Les dossiers de la DREES

N° 107

Paru le 13/03/2023

Mathilde Caro, Morgane Carpezat, Loïcka Forzy (Asdo Études)
Le Ministère de la Santé et de la Prévention a coordonné une enquête spécifique afin d’éclairer les ressorts du recours et du non-recours à la Complémentaire santé solidaire (CSS) et d’apprécier la compréhension ainsi que la perception de la CSS par les bénéficiaires. Pilotée par la Direction de la Recherche, des études, de l’évaluation et des Statistiques (DREES) et la Direction de la sécurité sociale (DSS), cette enquête a été réalisée en 2022 par le cabinet Asdo dans trois départements de France métropolitaine, au travers d’entretiens en face à face auprès de 70 bénéficiaires, avec l’appui de la Caisse Nationale de l’Assurance Maladie (CNAM). Parmi les personnes interrogées, plus d’un tiers avaient connu des périodes de non-recours à la CSS.
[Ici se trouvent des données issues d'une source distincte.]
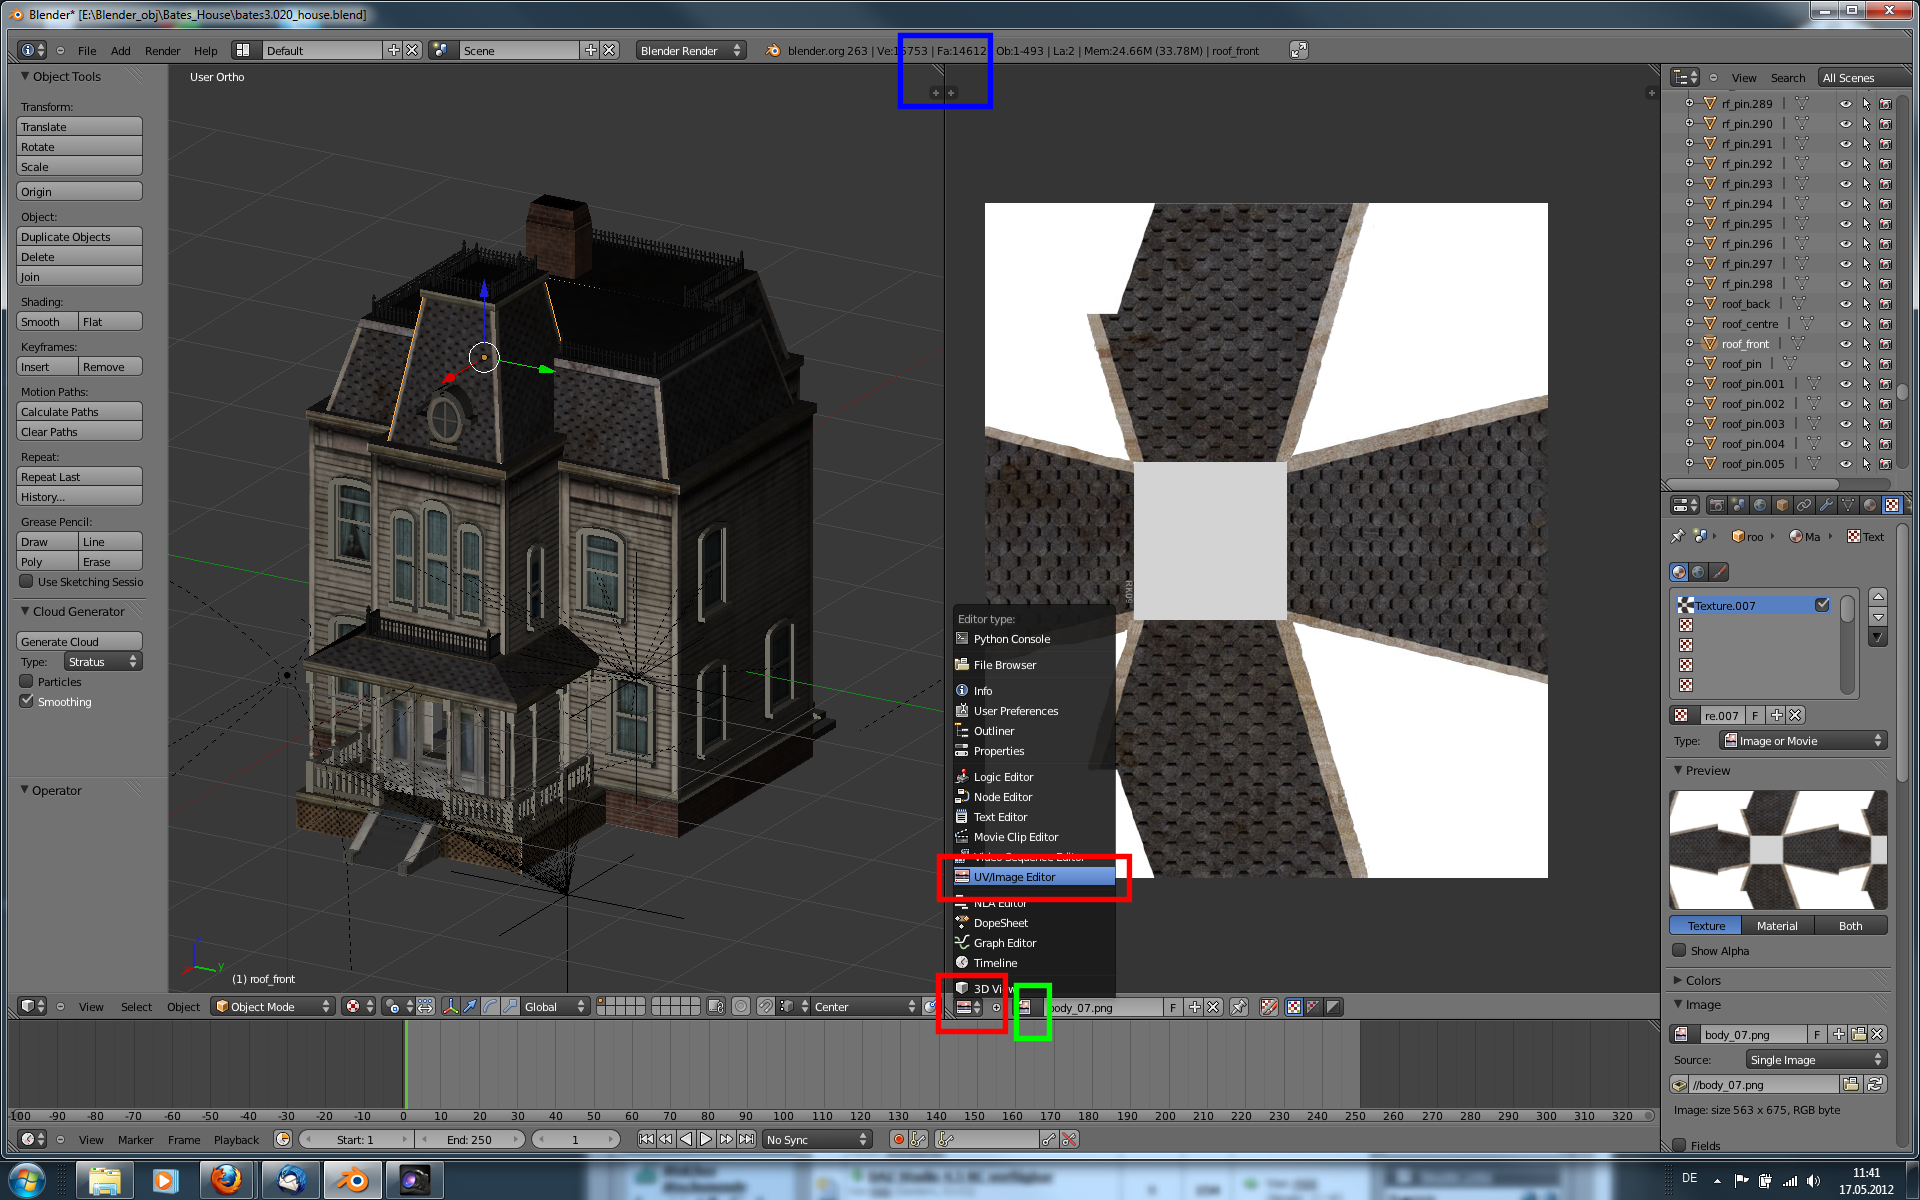The height and width of the screenshot is (1200, 1920).
Task: Click the red auto-keyframe record button
Action: click(898, 1139)
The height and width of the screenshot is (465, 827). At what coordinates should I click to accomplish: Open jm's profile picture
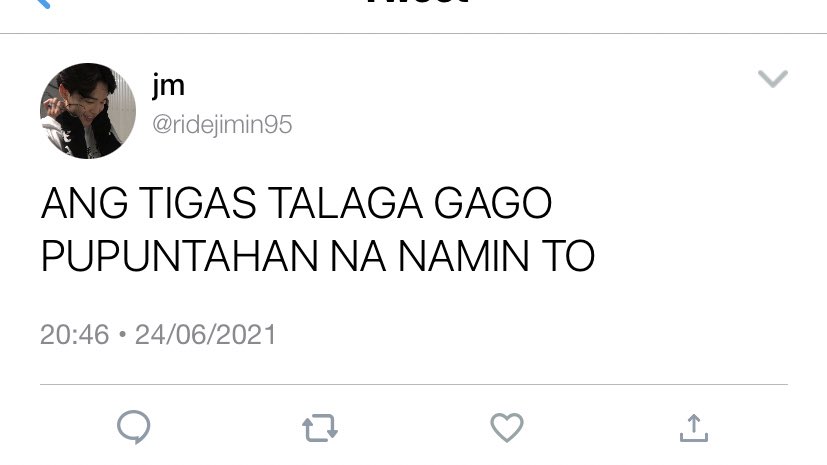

Mise en place en novembre 2019 pour renforcer l’accès aux soins des personnes disposant de faibles revenus et remédier au recours insuffisant à la Couverture maladie universelle complémentaire (CMU - CMU-C) et à l’Aide au paiement d’une complémentaire santé (ACS), la CSS permet à plus de 7 millions de personnes d’avoir accès à une couverture complémentaire en santé. Les dernières estimations produites par la DREES indiquent cependant que, si les taux de recours au dispositif sont orientés à la hausse par rapport à la période précédente, ceux-ci restent limités (56 % en 2021 contre 51 % en 2018) .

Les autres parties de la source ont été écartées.